Moreover, oddly, the draft constitution stipulated that the south (the newly designated but ill-defined regions of Aden and Hadramawt) shall be represented in the House of Representatives based on “the land and population formula” at a share of 40 percent. This formula would give the south more seats than they had in the current (although legally defunct) 301-member legislature, or than they would earn based purely on population. It looked like a bid to win the support of southerners. At the same time, contrarily, the proposed national charter divided the south into two large regions in the “federal” system, a notion that is anathema to many hirak activists, whose demands are for the restoration of independent southern sovereignty.
The draft constitution also created a new upper house of Parliament called the Federal Council, comprised of 84 members—12 from each of six newly created regions, six from the city of Sanaa and six from the city of Aden. This apportionment is cockeyed because the ostensible equality of representation from each of the six purportedly federal regions is skewed toward the former capitals of North and South Yemen, respectively. Other large metropolitan areas, notably Ta‘izz, but also Hudayda—situated geographically, politically and metaphorically between Sanaa and Aden—were relatively under-represented.

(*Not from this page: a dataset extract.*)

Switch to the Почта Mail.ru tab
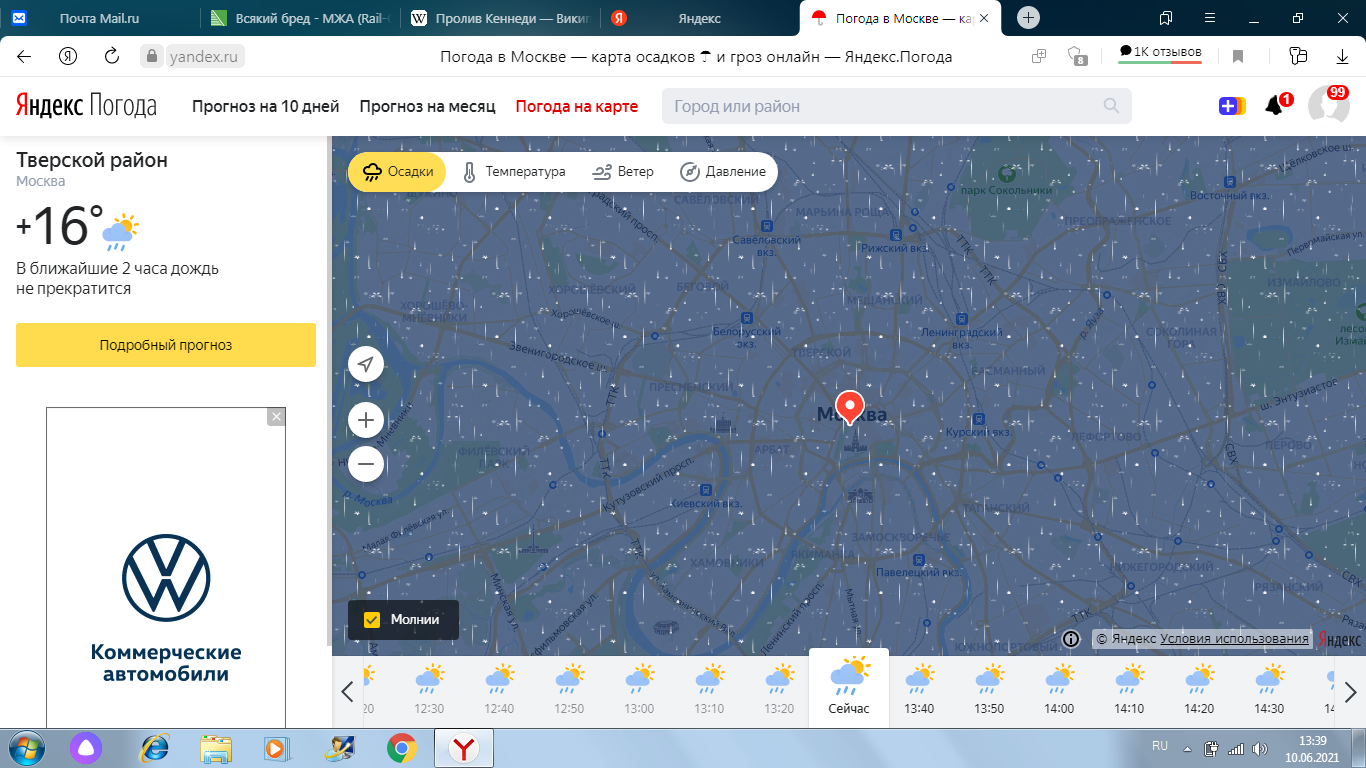1366x768 pixels. [x=99, y=18]
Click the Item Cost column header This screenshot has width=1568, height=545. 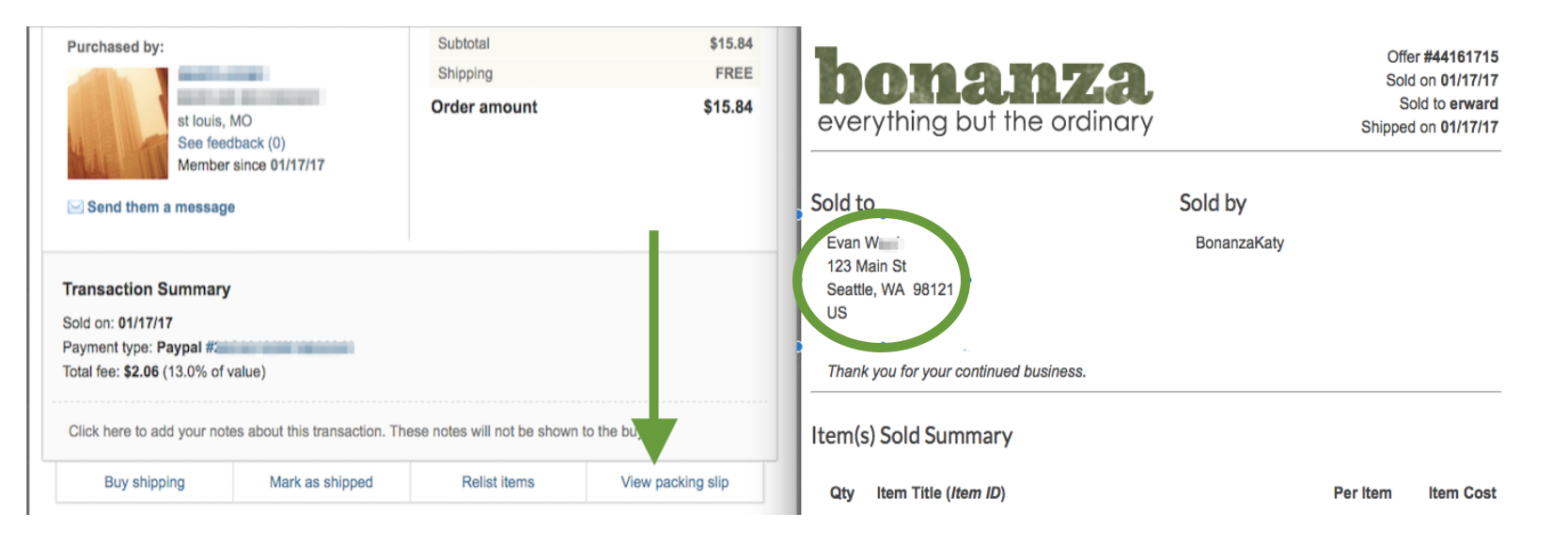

Finally, the draft constitution specified that the president and vice president shall be elected together on a single ticket, provided that they are not from the same region. And yet the national constituency vote virtually guarantees a majority of conservative, status quo politicians from the more populous former North Yemen.
None of these provisions satisfied popular aspirations.
Under the leadership of the new Saudi King Salman, the members of the GCC (except Oman) pulled together a war coalition including Egypt, Jordan and Morocco, backed by the United States and Great Britain. They rammed a flawed, legally questionable, unbalanced resolution through the Security Council that seemed to authorize a military operation that has closed all of Yemen’s air and sea ports, caused a nationwide power outage, killed hundreds, wounded thousands, displaced tens of thousands, incapacitated emergency and medical facilities, halted food imports and terrorized millions.
When I began this essay my conclusion was to be that it is the responsibility of the Security Council, the Obama administration, other world powers, and American, British or European scholars familiar with the many intricacies of this conflict to call unequivocally on all parties to stop fighting, bombing and rearming: to give diplomacy a chance, halt the bloodletting, show empathy for innocents caught in the crossfire. I honestly don’t know what is going on inside the UN. But I hope the secretary-general and others are about to embrace the #KefayaWar hashtag. And that the US policy establishment will pay heed. And that otherwise a community of concerned scholars will speak out.